● **Work to complete**
Whenever a line of the data below holds the string "computer", copy that line.

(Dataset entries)
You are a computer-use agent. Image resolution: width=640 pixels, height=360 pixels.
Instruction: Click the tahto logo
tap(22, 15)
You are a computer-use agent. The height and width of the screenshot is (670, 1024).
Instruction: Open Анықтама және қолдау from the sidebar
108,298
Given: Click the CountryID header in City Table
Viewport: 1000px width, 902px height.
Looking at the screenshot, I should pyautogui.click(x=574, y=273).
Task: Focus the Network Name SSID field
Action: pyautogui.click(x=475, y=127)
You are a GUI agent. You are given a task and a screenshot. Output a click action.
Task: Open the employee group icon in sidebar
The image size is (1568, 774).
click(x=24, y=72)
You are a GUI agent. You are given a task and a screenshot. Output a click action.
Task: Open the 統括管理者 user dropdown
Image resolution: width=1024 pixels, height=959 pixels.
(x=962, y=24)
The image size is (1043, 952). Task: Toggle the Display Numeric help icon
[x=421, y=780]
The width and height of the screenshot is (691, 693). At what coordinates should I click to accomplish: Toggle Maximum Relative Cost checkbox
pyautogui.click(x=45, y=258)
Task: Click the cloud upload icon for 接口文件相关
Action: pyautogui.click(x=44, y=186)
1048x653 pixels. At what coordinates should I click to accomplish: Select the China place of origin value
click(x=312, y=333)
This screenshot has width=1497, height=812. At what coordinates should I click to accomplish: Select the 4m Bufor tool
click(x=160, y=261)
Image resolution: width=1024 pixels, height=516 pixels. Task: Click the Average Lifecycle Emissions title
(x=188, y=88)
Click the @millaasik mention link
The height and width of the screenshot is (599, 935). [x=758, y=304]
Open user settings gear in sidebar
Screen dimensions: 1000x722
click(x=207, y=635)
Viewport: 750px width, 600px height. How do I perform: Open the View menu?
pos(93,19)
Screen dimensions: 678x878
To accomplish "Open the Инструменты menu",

● **Task solution**
You are a computer-use agent. Image resolution: width=640 pixels, height=360 pixels.
You are a computer-use agent. The height and width of the screenshot is (670, 1024).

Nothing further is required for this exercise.